On page 195 of her book, Emily Post’s Etiquette, Peggy Post lists six basics of communication that parents should teach to their kids.  First, she advises, make eye contact. It is important that children be taught to establish eye contact with the person with whom they are speaking. Looking directly at the other person in the conversation shows interest and gives respect. Children need to be taught that looking away is a sign of disinterest and is not good manners 

Second, speak clearly and correctly. Using good pronunciation, not rushing speech and using good grammar are all aspects of communication that parents should model for children. Parents should pay attention to how their children are speaking and gently correct without embarrassing. There is no need to correct mistakes in front of others, doing so may cause children to feel self-conscious, inhibiting their speech in public. 

Third, take turns and don’t interrupt. Children must be trained not to jump into a conversation just because they feel like talking. It is important that parents curb this behavior and teach children self-control. When a child interrupts, the parent should stop their conversation, firmly tell the interrupting child to wait their turn, and then pick-up the conversation where they left off. 

Fourth, pay attention and respond appropriately. Modeling good listening skills to children is the best way to teach good listening. When conversing with children, parents should listen attentively and repeat key phrases back to the child so that the child feels heard. Ask appropriate questions of the child and allow the child to respond. Show interest in what the child has to say. The best conversationalists are those who listen well. 

Fifth, enter conversations politely. There is a correct way to join a conversation that uses good manners. If parents consistently demonstrate how to politely enter a conversation, overtime, children will learn the practice. Parents should show children how to approach the group quietly, smile to those in conversation, listen to what people are saying, and wait until they are spoken to before speaking.  

It is also important for parents to teach children how to behave politely when someone joins an active conversation. Those in the group should smile and nod to recognize the person joining them, when the speaker finishes, the group can greet the newcomer and make introductions. 

Finally, Post notes that one should end conversations pleasantly. Walking away from a conversation with good manners is a crucial skill to possess and one that parents should work hard at teaching to their children. Parents should encourage children to leave a conversation saying some pleasantry such as, “I promised my cousin that I would throw the ball with him and so I need to go now, but it was really nice talking to you.”  

Other important skills that parents should focus on when teaching children basic communicational skills are controlling volume, not using “potty talk” and keeping private matters private.  

Parents should also help children to understand nonverbal communication and cues. Rude facial expressions like eye rolling and grimaces as well as yawning at a speaker, hair twisting, turning one’s back to the speaker, finger nail picking and checking one’s watch, are all bad manners. Children need to learn that their nonverbal actions and behaviors can make people feel badly.

Learning to read other people’s nonverbal cues is an important lesson too, and with time, children will begin to understand when to end conversations, finish a story or change a subject.  

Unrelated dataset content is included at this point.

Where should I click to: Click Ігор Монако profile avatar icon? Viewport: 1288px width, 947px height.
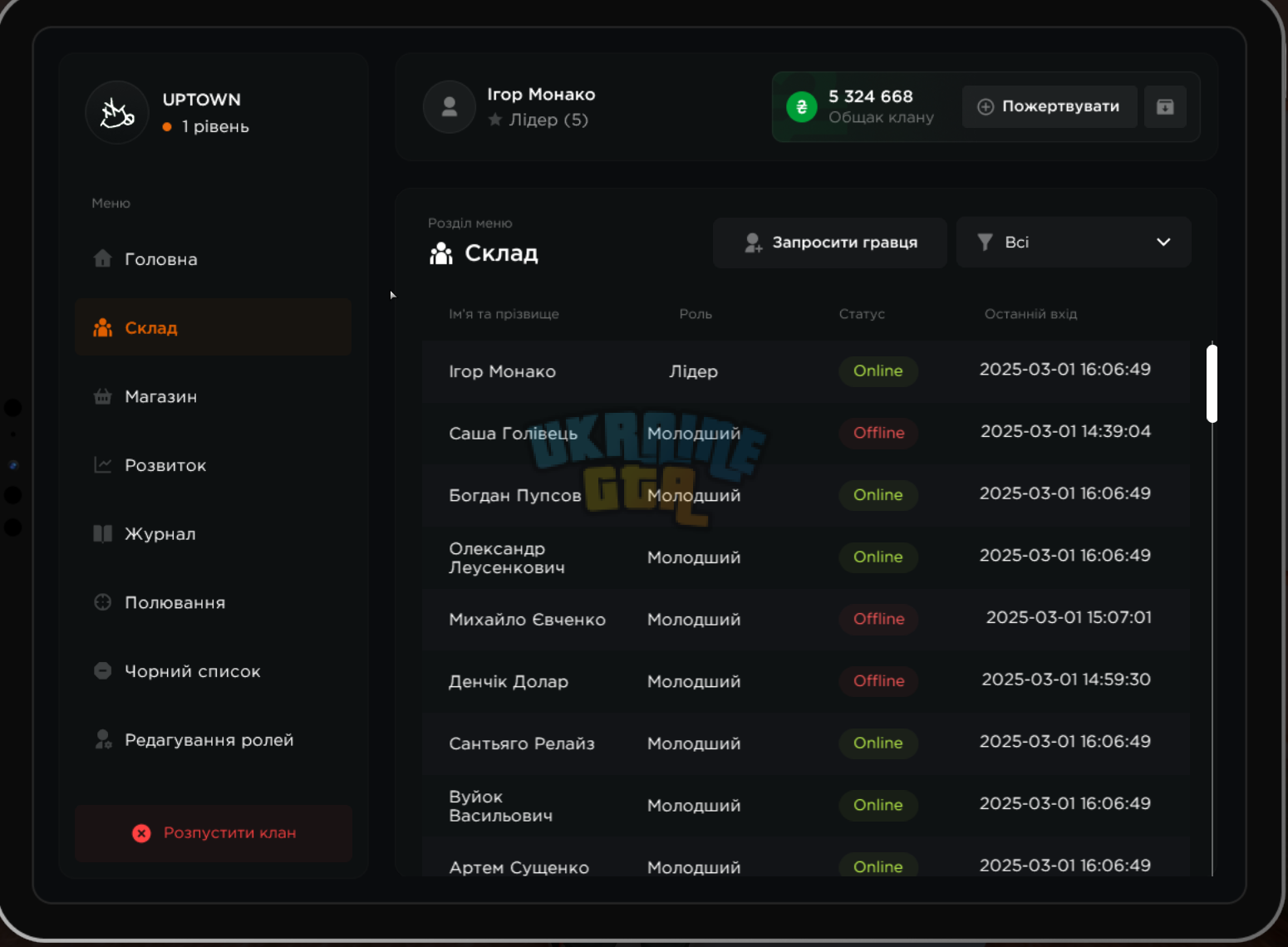[x=450, y=106]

Being an adept communicator is a necessary skill in today’s world. Children need guidance from their parents to learn how to communicate effectively and politely. Good listening skills, self-control, use of good grammar, and sensitivity are all skills that are learned. If parents start modeling conversation skills early, they will help their children develop refined and sophisticated communication behaviors that will benefit them greatly in adulthood.